Supplied records:
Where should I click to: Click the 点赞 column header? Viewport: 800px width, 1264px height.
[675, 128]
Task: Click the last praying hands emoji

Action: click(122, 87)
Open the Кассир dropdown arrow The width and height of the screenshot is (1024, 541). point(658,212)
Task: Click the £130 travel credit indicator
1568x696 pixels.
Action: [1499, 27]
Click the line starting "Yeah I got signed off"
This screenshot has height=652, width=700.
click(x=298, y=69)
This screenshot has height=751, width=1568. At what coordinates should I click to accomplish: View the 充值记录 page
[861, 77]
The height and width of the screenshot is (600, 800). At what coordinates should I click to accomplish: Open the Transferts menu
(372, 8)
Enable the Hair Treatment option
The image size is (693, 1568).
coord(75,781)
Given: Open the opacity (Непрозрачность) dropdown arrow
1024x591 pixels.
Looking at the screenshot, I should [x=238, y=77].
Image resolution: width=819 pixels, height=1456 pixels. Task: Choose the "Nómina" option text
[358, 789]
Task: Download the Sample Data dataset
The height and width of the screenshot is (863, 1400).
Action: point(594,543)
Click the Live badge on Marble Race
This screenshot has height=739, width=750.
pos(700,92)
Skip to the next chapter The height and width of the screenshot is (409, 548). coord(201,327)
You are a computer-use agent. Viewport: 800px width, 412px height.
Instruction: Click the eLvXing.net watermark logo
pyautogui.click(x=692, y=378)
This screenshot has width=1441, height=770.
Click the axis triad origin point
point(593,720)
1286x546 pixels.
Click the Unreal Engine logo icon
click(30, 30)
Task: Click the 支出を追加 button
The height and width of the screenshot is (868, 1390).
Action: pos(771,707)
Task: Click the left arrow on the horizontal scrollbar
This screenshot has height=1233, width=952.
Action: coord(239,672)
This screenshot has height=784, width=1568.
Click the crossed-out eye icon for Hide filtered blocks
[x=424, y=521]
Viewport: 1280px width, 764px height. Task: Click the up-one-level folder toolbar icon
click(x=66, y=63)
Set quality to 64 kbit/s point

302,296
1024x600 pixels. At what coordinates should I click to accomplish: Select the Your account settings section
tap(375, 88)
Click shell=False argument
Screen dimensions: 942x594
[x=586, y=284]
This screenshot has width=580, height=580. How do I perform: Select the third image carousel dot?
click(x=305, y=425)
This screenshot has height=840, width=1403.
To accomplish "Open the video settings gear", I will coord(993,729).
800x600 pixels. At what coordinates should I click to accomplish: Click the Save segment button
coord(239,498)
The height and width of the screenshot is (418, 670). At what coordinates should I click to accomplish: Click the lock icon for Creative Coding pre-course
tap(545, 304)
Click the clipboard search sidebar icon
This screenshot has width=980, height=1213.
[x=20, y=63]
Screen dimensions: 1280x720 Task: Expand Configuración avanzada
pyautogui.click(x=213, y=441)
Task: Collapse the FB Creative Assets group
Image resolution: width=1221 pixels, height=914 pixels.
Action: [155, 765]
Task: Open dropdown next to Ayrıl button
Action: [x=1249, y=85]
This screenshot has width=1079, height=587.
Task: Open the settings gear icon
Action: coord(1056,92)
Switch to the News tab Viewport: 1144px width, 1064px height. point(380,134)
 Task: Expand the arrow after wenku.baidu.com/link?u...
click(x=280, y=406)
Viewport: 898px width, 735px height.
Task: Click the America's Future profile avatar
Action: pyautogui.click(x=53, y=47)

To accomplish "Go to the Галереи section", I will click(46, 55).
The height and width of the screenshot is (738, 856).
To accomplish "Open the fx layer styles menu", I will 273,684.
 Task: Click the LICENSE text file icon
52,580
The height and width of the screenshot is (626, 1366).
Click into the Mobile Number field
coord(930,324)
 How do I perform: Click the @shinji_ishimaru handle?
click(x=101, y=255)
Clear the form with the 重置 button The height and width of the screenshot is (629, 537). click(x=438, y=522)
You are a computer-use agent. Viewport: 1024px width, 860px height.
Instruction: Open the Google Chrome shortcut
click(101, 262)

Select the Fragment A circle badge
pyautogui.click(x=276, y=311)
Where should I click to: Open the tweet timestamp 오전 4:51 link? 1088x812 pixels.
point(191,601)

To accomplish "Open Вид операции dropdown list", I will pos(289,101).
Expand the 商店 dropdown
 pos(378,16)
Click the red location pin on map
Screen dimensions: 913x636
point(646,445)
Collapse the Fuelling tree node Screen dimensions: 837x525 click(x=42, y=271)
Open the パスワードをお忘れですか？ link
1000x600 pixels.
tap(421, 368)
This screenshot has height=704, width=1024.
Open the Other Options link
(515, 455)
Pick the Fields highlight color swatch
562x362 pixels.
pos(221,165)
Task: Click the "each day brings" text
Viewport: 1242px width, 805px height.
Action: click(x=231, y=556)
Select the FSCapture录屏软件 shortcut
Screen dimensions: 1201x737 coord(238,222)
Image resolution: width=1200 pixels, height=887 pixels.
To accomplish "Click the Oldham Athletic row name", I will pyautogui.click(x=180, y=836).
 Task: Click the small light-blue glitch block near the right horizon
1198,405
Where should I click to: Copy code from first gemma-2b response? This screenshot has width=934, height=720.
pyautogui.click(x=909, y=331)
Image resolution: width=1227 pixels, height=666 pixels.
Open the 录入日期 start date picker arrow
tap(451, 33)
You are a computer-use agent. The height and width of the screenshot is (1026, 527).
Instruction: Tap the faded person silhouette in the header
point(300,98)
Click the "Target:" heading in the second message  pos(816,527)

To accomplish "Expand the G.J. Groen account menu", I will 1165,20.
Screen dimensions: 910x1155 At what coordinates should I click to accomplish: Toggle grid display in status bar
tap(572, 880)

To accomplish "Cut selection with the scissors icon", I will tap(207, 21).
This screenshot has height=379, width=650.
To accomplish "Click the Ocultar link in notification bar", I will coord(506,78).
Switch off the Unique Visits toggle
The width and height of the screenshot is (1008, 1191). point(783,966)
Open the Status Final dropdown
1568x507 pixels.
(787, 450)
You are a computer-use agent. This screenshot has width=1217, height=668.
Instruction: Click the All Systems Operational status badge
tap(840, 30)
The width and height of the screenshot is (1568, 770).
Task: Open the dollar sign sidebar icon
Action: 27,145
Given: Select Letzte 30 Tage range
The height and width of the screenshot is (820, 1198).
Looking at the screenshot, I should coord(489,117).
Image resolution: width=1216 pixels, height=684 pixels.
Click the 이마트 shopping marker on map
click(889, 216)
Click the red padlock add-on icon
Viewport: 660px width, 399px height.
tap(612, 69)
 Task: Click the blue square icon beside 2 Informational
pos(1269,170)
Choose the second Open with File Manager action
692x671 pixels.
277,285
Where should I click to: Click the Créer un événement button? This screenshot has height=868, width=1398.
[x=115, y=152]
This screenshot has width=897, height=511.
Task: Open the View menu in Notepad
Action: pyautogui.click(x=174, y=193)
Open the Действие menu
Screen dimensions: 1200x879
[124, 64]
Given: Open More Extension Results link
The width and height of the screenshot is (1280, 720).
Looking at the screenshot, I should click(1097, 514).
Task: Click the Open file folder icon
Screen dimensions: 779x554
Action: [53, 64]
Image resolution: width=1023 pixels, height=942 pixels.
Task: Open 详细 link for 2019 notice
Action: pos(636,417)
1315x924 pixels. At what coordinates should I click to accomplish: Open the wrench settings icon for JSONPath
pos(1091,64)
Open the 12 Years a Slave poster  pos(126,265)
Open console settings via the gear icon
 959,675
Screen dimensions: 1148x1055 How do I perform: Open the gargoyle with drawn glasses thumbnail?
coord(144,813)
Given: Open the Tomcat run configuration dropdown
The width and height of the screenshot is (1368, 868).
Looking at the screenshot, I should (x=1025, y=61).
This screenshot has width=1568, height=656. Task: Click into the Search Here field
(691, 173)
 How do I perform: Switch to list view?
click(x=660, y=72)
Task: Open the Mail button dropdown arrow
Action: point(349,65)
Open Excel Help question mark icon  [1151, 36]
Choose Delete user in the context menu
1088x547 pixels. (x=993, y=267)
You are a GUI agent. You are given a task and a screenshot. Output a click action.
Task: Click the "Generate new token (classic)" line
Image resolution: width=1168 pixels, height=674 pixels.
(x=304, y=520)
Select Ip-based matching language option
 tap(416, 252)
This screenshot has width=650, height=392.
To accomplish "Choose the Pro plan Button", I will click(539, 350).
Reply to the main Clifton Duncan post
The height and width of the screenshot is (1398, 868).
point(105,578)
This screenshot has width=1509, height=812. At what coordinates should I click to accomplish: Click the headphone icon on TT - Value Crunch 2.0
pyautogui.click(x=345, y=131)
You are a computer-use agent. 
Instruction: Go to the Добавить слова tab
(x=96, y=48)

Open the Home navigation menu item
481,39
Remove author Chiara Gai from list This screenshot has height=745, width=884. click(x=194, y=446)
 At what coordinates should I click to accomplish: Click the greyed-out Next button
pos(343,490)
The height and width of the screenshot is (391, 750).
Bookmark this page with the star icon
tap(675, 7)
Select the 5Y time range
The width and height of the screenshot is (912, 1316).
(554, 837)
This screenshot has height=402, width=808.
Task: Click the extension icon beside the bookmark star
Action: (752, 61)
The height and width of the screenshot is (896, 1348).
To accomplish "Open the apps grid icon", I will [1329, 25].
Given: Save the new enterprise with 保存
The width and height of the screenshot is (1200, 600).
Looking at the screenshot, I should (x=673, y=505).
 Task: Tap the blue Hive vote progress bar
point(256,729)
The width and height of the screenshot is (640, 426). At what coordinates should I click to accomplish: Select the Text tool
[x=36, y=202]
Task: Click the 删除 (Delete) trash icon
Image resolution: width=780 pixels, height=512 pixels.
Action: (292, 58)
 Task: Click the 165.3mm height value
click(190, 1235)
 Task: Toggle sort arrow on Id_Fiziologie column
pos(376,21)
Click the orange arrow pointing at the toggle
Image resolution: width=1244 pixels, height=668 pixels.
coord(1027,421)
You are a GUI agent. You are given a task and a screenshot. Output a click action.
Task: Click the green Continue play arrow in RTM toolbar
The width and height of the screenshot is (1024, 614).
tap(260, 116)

Required action: In the records above, find the lines holding "will". Copy each one.

Your solution:
To accomplish "Open the video settings gear", I will coord(993,729).
To accomplish "Go to the Галереи section", I will click(46, 55).
To accomplish "Open the fx layer styles menu", I will 273,684.
To accomplish "Open Вид операции dropdown list", I will pos(289,101).
To accomplish "Click the Oldham Athletic row name", I will pyautogui.click(x=180, y=836).
To accomplish "Expand the G.J. Groen account menu", I will 1165,20.
To accomplish "Cut selection with the scissors icon", I will tap(207, 21).
To accomplish "Click the Ocultar link in notification bar", I will coord(506,78).
To accomplish "Choose the Pro plan Button", I will click(539, 350).
To accomplish "Open the apps grid icon", I will [1329, 25].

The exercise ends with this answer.